(Work order) Below are records with pictures; copy word for word only the lines between the line with "For every named target in this 360×916" and the line with "Venta materiales (967, 88)", inclusive, and drop the pictures.

(Materials provided)

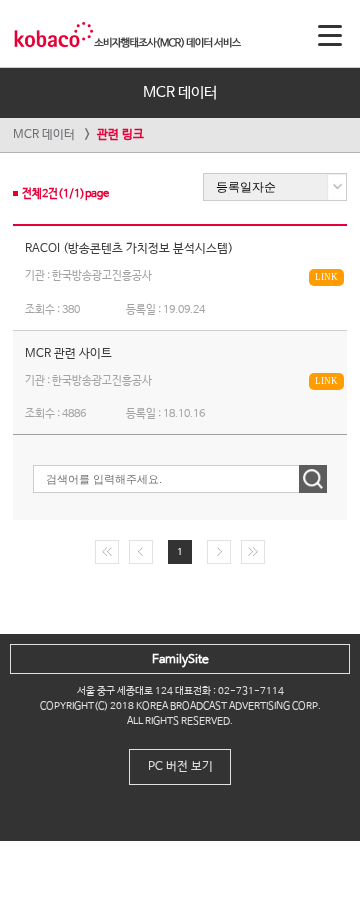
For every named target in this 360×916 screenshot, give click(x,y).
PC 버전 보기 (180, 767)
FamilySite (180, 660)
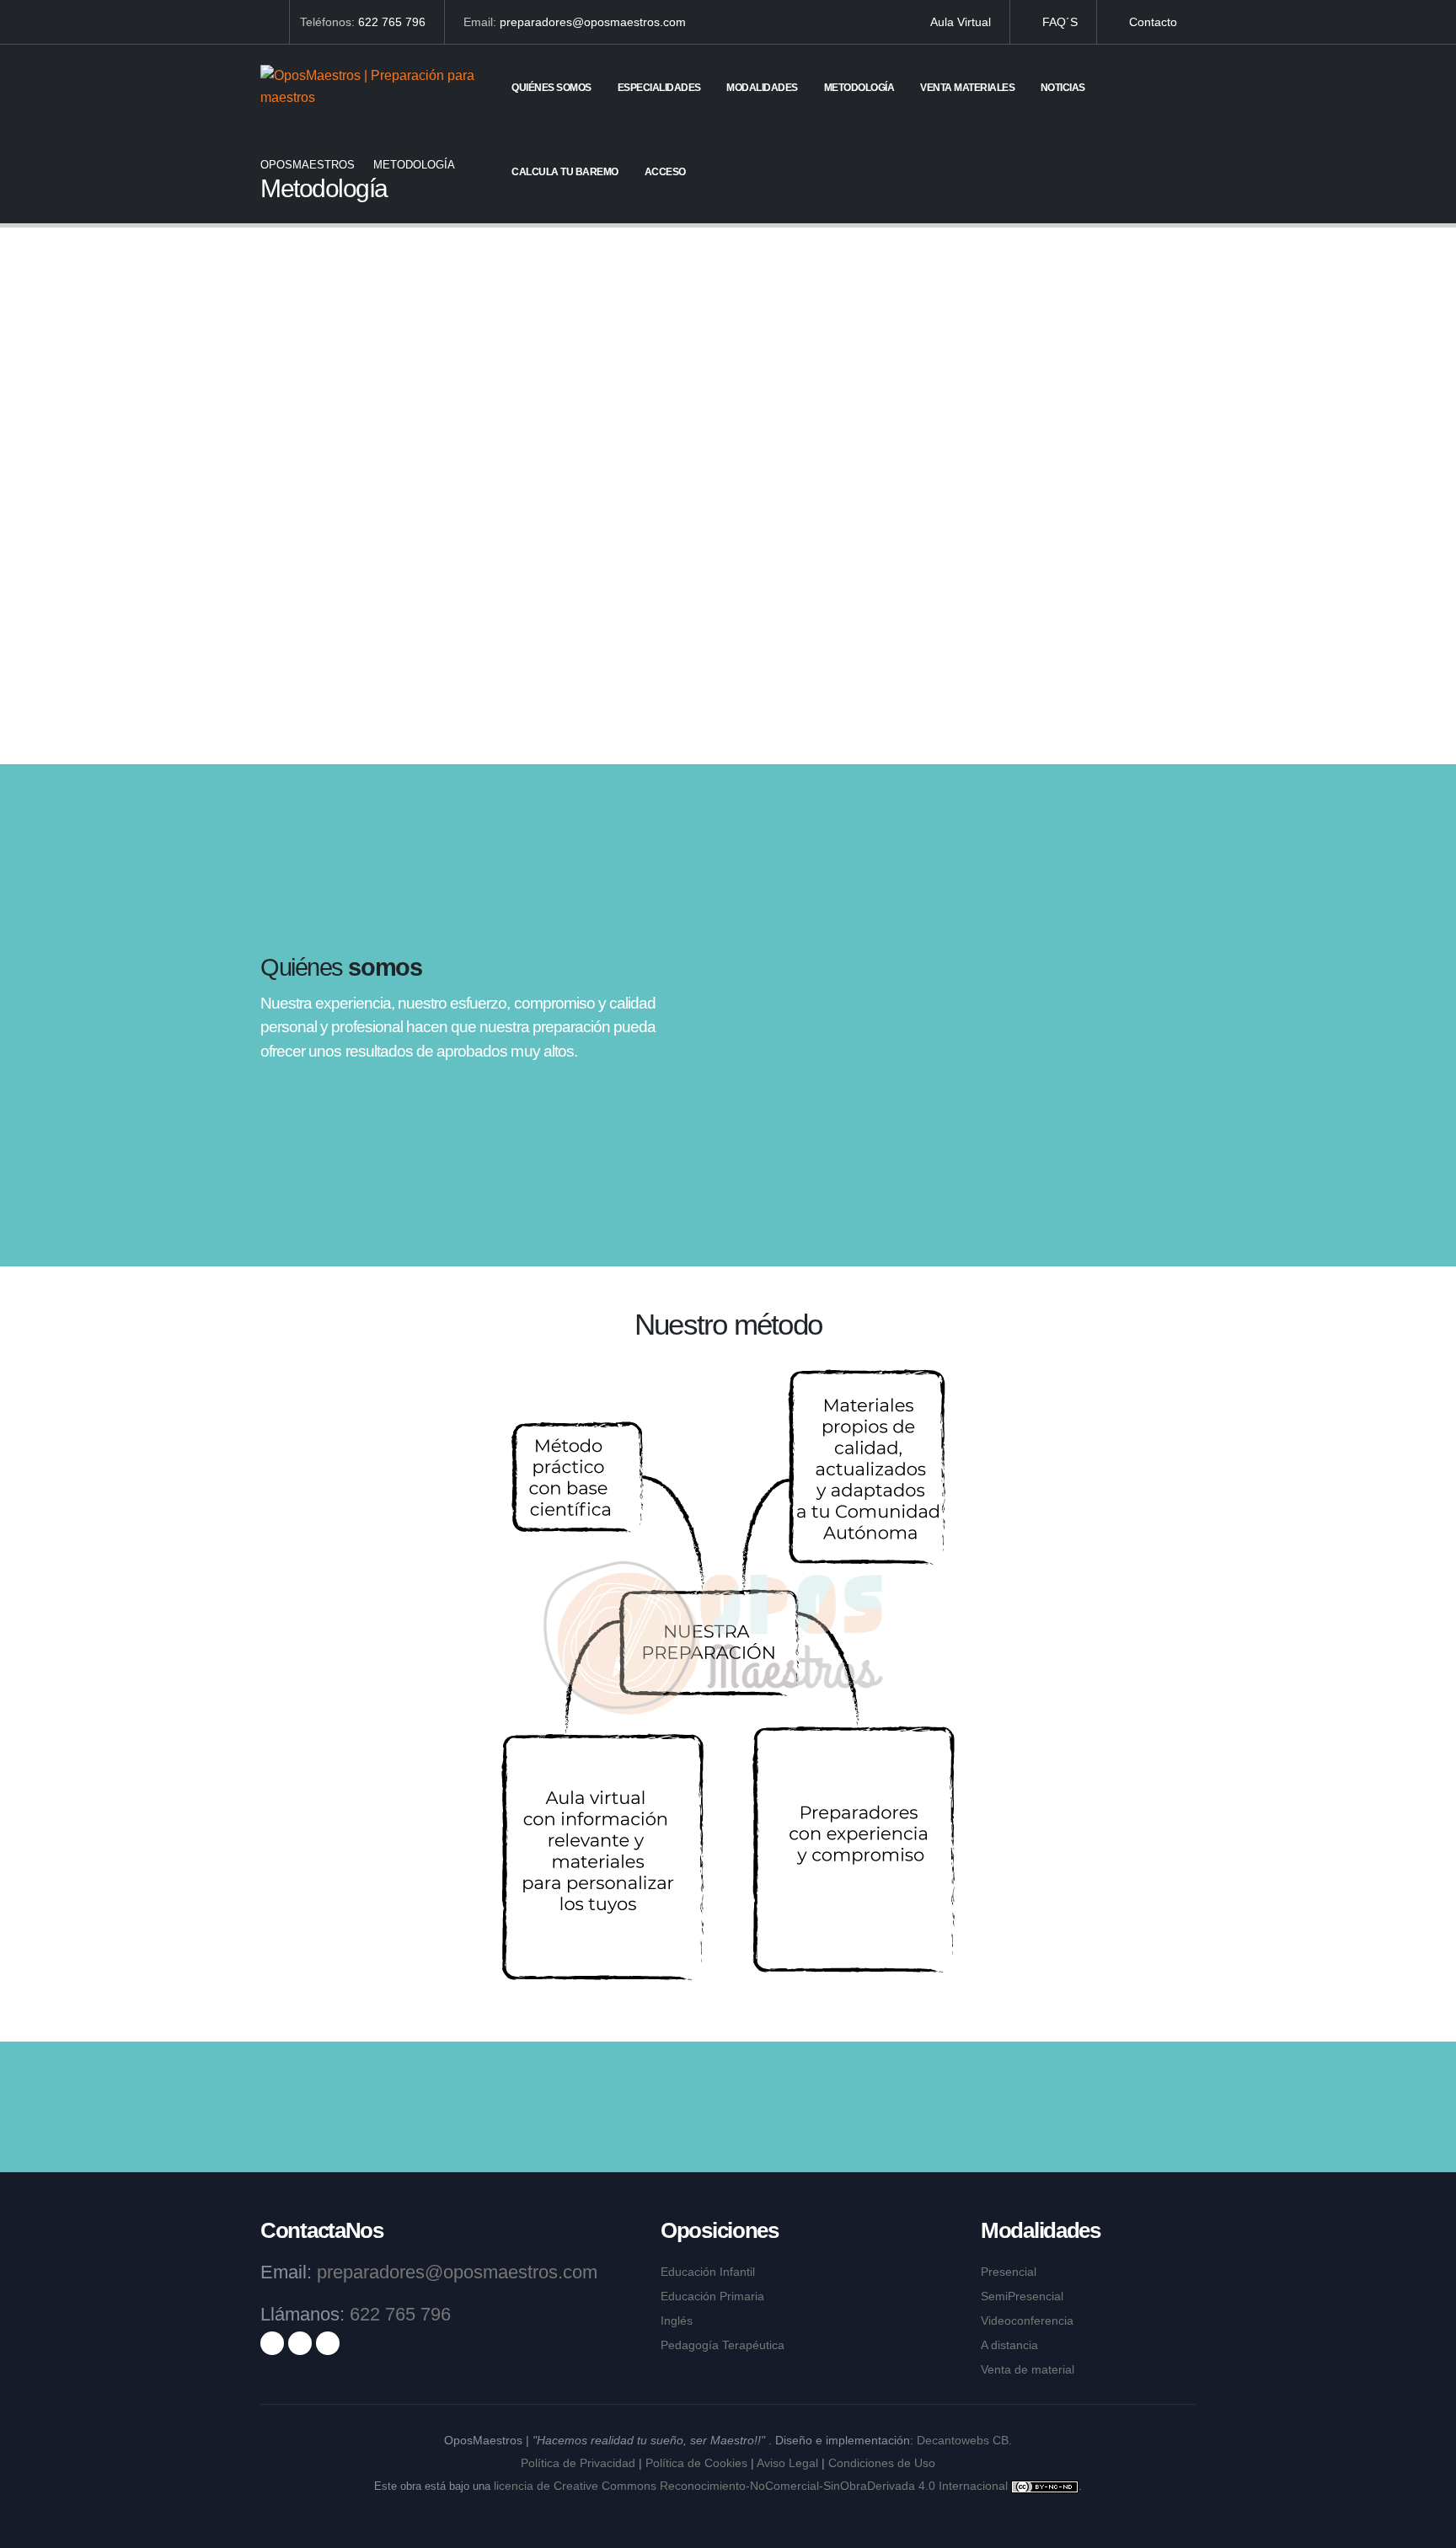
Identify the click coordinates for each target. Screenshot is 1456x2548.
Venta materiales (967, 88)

* * *

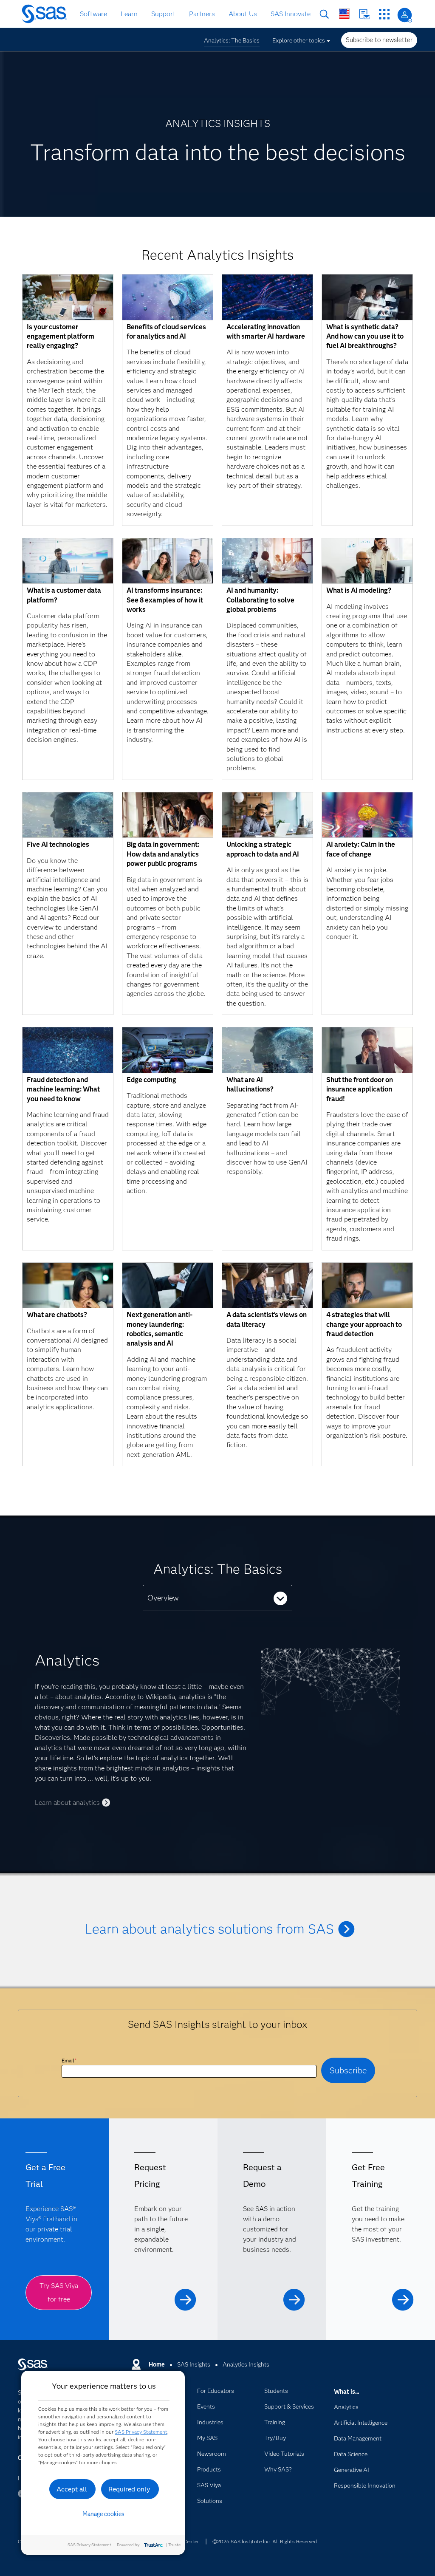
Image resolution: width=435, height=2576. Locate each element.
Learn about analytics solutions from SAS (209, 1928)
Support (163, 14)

--

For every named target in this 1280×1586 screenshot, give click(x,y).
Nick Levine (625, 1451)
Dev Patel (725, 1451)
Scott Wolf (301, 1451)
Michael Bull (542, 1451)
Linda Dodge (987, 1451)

(Solved exercise)
For every named target in this 360×916 screenshot, give click(x,y).
PC 버전 보기 (180, 767)
FamilySite (180, 660)
Identify the click coordinates for each target. Screenshot is 1456x2548.
Venta materiales (967, 88)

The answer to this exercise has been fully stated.